Data extracts:
────────────────────────────────────────
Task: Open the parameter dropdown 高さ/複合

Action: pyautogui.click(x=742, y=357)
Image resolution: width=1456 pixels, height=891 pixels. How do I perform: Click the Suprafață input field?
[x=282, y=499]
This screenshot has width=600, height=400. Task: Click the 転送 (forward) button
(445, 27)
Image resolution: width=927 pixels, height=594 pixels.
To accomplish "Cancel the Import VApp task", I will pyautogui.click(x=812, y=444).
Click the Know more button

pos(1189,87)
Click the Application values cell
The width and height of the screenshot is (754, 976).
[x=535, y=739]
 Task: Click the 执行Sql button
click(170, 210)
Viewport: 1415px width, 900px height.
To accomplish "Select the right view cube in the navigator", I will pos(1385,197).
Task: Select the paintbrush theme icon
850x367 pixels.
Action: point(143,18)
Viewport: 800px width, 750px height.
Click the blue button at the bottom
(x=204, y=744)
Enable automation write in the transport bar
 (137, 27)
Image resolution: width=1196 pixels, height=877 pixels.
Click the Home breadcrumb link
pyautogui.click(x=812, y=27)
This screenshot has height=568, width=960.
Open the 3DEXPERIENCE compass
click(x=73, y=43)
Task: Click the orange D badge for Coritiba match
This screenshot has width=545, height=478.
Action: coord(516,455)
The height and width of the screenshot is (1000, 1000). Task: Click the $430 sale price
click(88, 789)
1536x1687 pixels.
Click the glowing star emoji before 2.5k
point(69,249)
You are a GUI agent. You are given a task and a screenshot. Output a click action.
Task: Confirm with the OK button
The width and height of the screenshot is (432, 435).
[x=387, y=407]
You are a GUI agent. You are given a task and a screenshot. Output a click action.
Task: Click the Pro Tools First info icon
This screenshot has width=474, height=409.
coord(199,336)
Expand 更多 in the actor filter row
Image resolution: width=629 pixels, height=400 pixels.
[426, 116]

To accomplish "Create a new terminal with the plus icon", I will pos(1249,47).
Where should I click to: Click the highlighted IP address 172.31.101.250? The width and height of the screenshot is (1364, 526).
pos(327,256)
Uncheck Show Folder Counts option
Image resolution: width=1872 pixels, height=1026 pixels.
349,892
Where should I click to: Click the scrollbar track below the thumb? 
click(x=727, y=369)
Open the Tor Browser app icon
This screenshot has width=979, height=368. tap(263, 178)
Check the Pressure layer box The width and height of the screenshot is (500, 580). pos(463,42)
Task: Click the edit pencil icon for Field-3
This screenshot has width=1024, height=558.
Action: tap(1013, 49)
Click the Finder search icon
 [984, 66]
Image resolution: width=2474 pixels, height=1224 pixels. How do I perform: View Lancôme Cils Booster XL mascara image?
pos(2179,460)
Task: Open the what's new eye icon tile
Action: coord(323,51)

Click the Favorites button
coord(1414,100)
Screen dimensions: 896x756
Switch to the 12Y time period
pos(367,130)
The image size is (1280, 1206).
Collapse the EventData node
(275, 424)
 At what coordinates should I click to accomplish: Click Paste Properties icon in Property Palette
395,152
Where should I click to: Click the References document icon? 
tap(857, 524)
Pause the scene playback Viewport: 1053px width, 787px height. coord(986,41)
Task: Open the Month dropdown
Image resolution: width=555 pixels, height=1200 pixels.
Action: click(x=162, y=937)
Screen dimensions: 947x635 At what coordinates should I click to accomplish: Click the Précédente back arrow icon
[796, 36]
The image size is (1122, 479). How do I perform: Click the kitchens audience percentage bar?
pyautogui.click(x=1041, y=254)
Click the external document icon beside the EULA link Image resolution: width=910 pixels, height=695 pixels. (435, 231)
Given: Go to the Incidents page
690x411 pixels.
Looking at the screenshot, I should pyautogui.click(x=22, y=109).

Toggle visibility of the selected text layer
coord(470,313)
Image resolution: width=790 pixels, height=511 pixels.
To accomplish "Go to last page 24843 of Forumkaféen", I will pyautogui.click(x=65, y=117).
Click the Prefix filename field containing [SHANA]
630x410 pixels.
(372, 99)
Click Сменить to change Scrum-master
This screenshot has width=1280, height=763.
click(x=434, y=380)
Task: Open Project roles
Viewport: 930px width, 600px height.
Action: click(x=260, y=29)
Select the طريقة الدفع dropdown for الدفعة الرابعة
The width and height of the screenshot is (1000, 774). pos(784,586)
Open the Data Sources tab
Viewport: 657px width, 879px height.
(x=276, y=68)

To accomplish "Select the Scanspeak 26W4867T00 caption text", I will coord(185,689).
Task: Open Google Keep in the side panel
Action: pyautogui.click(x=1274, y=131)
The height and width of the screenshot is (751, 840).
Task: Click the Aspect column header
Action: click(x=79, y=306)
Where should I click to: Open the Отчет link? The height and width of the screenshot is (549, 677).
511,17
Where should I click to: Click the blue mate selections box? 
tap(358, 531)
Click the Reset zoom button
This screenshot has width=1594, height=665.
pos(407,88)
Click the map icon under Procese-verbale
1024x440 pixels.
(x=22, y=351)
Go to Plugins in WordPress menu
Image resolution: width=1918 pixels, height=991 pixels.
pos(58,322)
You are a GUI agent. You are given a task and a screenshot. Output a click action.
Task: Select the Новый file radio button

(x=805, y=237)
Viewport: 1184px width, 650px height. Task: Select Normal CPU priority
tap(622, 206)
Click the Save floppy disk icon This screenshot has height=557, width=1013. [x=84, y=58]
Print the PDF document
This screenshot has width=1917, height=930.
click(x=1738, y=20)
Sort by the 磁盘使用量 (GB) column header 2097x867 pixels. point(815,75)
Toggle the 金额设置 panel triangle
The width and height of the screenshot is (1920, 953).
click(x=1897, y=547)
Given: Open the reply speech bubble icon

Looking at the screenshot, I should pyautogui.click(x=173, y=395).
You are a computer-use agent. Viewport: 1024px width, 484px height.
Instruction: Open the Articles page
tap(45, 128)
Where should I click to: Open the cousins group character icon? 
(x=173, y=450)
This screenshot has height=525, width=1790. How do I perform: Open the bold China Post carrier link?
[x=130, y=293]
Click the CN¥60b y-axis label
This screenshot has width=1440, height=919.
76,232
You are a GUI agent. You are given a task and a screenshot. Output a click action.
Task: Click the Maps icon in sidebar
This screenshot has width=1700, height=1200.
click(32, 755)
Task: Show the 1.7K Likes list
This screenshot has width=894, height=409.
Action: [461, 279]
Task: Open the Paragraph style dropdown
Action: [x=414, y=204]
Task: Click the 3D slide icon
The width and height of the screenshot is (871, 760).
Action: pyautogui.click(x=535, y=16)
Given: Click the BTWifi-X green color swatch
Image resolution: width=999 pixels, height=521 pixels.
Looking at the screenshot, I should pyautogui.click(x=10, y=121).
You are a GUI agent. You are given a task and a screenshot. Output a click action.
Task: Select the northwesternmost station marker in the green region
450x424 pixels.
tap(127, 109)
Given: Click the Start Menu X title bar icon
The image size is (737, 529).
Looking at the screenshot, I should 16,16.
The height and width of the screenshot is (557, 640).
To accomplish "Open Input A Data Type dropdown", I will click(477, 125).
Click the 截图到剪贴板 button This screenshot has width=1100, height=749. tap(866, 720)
────────────────────────────────────────
Problem statement: Word for word, give back all the lines above.

Response to the task:
Task: Open the parameter dropdown 高さ/複合

Action: pyautogui.click(x=742, y=357)
Image resolution: width=1456 pixels, height=891 pixels. How do I perform: Click the Suprafață input field?
[x=282, y=499]
This screenshot has width=600, height=400. Task: Click the 転送 (forward) button
(445, 27)
Image resolution: width=927 pixels, height=594 pixels.
To accomplish "Cancel the Import VApp task", I will pyautogui.click(x=812, y=444).
Click the Know more button

pos(1189,87)
Click the Application values cell
The width and height of the screenshot is (754, 976).
[x=535, y=739]
 Task: Click the 执行Sql button
click(170, 210)
Viewport: 1415px width, 900px height.
To accomplish "Select the right view cube in the navigator", I will pos(1385,197).
Task: Select the paintbrush theme icon
850x367 pixels.
Action: point(143,18)
Viewport: 800px width, 750px height.
Click the blue button at the bottom
(x=204, y=744)
Enable automation write in the transport bar
 (137, 27)
Image resolution: width=1196 pixels, height=877 pixels.
Click the Home breadcrumb link
pyautogui.click(x=812, y=27)
This screenshot has height=568, width=960.
Open the 3DEXPERIENCE compass
click(x=73, y=43)
Task: Click the orange D badge for Coritiba match
This screenshot has width=545, height=478.
Action: coord(516,455)
The height and width of the screenshot is (1000, 1000). Task: Click the $430 sale price
click(88, 789)
1536x1687 pixels.
Click the glowing star emoji before 2.5k
point(69,249)
You are a GUI agent. You are given a task and a screenshot. Output a click action.
Task: Confirm with the OK button
The width and height of the screenshot is (432, 435).
[x=387, y=407]
You are a GUI agent. You are given a task and a screenshot. Output a click action.
Task: Click the Pro Tools First info icon
This screenshot has width=474, height=409.
coord(199,336)
Expand 更多 in the actor filter row
Image resolution: width=629 pixels, height=400 pixels.
[426, 116]

To accomplish "Create a new terminal with the plus icon", I will pos(1249,47).
Where should I click to: Click the highlighted IP address 172.31.101.250? The width and height of the screenshot is (1364, 526).
pos(327,256)
Uncheck Show Folder Counts option
Image resolution: width=1872 pixels, height=1026 pixels.
349,892
Where should I click to: Click the scrollbar track below the thumb? 
click(x=727, y=369)
Open the Tor Browser app icon
This screenshot has width=979, height=368. tap(263, 178)
Check the Pressure layer box The width and height of the screenshot is (500, 580). pos(463,42)
Task: Click the edit pencil icon for Field-3
This screenshot has width=1024, height=558.
Action: tap(1013, 49)
Click the Finder search icon
 [984, 66]
Image resolution: width=2474 pixels, height=1224 pixels. How do I perform: View Lancôme Cils Booster XL mascara image?
pos(2179,460)
Task: Open the what's new eye icon tile
Action: coord(323,51)

Click the Favorites button
coord(1414,100)
Screen dimensions: 896x756
Switch to the 12Y time period
pos(367,130)
The image size is (1280, 1206).
Collapse the EventData node
(275, 424)
 At what coordinates should I click to accomplish: Click Paste Properties icon in Property Palette
395,152
Where should I click to: Click the References document icon? 
tap(857, 524)
Pause the scene playback Viewport: 1053px width, 787px height. coord(986,41)
Task: Open the Month dropdown
Image resolution: width=555 pixels, height=1200 pixels.
Action: click(x=162, y=937)
Screen dimensions: 947x635 At what coordinates should I click to accomplish: Click the Précédente back arrow icon
[796, 36]
The image size is (1122, 479). How do I perform: Click the kitchens audience percentage bar?
pyautogui.click(x=1041, y=254)
Click the external document icon beside the EULA link Image resolution: width=910 pixels, height=695 pixels. (435, 231)
Given: Go to the Incidents page
690x411 pixels.
Looking at the screenshot, I should pyautogui.click(x=22, y=109).

Toggle visibility of the selected text layer
coord(470,313)
Image resolution: width=790 pixels, height=511 pixels.
To accomplish "Go to last page 24843 of Forumkaféen", I will pyautogui.click(x=65, y=117).
Click the Prefix filename field containing [SHANA]
630x410 pixels.
(372, 99)
Click Сменить to change Scrum-master
This screenshot has width=1280, height=763.
click(x=434, y=380)
Task: Open Project roles
Viewport: 930px width, 600px height.
Action: click(x=260, y=29)
Select the طريقة الدفع dropdown for الدفعة الرابعة
The width and height of the screenshot is (1000, 774). pos(784,586)
Open the Data Sources tab
Viewport: 657px width, 879px height.
(x=276, y=68)

To accomplish "Select the Scanspeak 26W4867T00 caption text", I will coord(185,689).
Task: Open Google Keep in the side panel
Action: pyautogui.click(x=1274, y=131)
The height and width of the screenshot is (751, 840).
Task: Click the Aspect column header
Action: click(x=79, y=306)
Where should I click to: Open the Отчет link? The height and width of the screenshot is (549, 677).
511,17
Where should I click to: Click the blue mate selections box? 
tap(358, 531)
Click the Reset zoom button
This screenshot has width=1594, height=665.
pos(407,88)
Click the map icon under Procese-verbale
1024x440 pixels.
(x=22, y=351)
Go to Plugins in WordPress menu
Image resolution: width=1918 pixels, height=991 pixels.
pos(58,322)
You are a GUI agent. You are given a task and a screenshot. Output a click action.
Task: Select the Новый file radio button

(x=805, y=237)
Viewport: 1184px width, 650px height. Task: Select Normal CPU priority
tap(622, 206)
Click the Save floppy disk icon This screenshot has height=557, width=1013. [x=84, y=58]
Print the PDF document
This screenshot has width=1917, height=930.
click(x=1738, y=20)
Sort by the 磁盘使用量 (GB) column header 2097x867 pixels. point(815,75)
Toggle the 金额设置 panel triangle
The width and height of the screenshot is (1920, 953).
click(x=1897, y=547)
Given: Open the reply speech bubble icon

Looking at the screenshot, I should pyautogui.click(x=173, y=395).
You are a computer-use agent. Viewport: 1024px width, 484px height.
Instruction: Open the Articles page
tap(45, 128)
Where should I click to: Open the cousins group character icon? 
(x=173, y=450)
This screenshot has height=525, width=1790. How do I perform: Open the bold China Post carrier link?
[x=130, y=293]
Click the CN¥60b y-axis label
This screenshot has width=1440, height=919.
76,232
You are a GUI agent. You are given a task and a screenshot. Output a click action.
Task: Click the Maps icon in sidebar
This screenshot has width=1700, height=1200.
click(32, 755)
Task: Show the 1.7K Likes list
This screenshot has width=894, height=409.
Action: [461, 279]
Task: Open the Paragraph style dropdown
Action: [x=414, y=204]
Task: Click the 3D slide icon
The width and height of the screenshot is (871, 760).
Action: pyautogui.click(x=535, y=16)
Given: Click the BTWifi-X green color swatch
Image resolution: width=999 pixels, height=521 pixels.
Looking at the screenshot, I should pyautogui.click(x=10, y=121).
You are a GUI agent. You are given a task and a screenshot. Output a click action.
Task: Select the northwesternmost station marker in the green region
450x424 pixels.
tap(127, 109)
Given: Click the Start Menu X title bar icon
The image size is (737, 529).
Looking at the screenshot, I should 16,16.
The height and width of the screenshot is (557, 640).
To accomplish "Open Input A Data Type dropdown", I will click(477, 125).
Click the 截图到剪贴板 button This screenshot has width=1100, height=749. tap(866, 720)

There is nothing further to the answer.